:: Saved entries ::
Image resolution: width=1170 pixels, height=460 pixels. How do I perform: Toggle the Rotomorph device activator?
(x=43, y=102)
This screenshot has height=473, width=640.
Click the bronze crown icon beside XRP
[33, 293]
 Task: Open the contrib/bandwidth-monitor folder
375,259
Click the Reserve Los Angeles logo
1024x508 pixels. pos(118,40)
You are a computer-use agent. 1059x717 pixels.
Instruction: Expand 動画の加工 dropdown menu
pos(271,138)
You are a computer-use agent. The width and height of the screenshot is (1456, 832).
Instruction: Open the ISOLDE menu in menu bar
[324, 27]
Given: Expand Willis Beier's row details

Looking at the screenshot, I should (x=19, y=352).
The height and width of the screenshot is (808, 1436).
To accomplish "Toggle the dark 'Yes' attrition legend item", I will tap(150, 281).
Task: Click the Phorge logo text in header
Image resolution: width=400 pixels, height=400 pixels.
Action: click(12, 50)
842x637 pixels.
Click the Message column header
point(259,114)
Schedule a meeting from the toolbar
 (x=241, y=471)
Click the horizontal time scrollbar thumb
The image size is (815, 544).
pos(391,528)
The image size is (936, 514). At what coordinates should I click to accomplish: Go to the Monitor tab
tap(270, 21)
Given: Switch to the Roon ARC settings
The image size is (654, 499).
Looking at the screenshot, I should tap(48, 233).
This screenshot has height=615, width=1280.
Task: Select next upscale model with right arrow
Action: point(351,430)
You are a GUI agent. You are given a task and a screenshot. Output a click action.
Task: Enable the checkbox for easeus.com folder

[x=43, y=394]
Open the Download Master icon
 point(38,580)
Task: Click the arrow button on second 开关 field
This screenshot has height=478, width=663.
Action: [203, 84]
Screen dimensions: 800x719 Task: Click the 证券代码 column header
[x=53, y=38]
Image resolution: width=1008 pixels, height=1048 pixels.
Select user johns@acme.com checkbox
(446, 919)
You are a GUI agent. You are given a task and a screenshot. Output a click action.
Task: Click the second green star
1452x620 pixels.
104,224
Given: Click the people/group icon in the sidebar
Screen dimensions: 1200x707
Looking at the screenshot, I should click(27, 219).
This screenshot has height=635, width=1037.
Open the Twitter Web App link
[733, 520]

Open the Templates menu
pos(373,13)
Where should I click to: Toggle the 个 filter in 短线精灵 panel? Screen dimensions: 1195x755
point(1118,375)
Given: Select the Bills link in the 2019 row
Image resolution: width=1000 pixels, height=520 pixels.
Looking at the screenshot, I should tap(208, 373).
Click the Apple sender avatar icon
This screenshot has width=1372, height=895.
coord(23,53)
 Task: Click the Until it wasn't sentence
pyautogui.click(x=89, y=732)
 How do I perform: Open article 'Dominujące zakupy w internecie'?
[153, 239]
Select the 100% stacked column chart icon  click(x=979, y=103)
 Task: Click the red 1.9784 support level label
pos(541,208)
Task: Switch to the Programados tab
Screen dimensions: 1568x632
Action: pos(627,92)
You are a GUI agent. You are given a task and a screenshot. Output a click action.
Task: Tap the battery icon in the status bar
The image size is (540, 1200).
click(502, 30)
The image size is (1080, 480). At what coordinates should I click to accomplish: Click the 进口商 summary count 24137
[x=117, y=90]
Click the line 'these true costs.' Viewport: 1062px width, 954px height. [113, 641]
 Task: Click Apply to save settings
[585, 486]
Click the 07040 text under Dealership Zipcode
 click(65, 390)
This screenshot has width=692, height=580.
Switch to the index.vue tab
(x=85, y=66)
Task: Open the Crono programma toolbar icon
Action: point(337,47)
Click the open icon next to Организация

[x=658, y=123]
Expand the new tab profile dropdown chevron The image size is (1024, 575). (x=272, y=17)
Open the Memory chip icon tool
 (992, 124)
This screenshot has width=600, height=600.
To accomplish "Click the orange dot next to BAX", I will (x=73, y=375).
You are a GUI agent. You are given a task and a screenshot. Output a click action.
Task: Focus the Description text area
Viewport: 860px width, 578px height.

:: Required action ::
Using the records above, copy all lines that include the word "Viewport".

:: Reply ::
Click the line 'these true costs.' Viewport: 1062px width, 954px height. [113, 641]
Viewport: 860px width, 578px height.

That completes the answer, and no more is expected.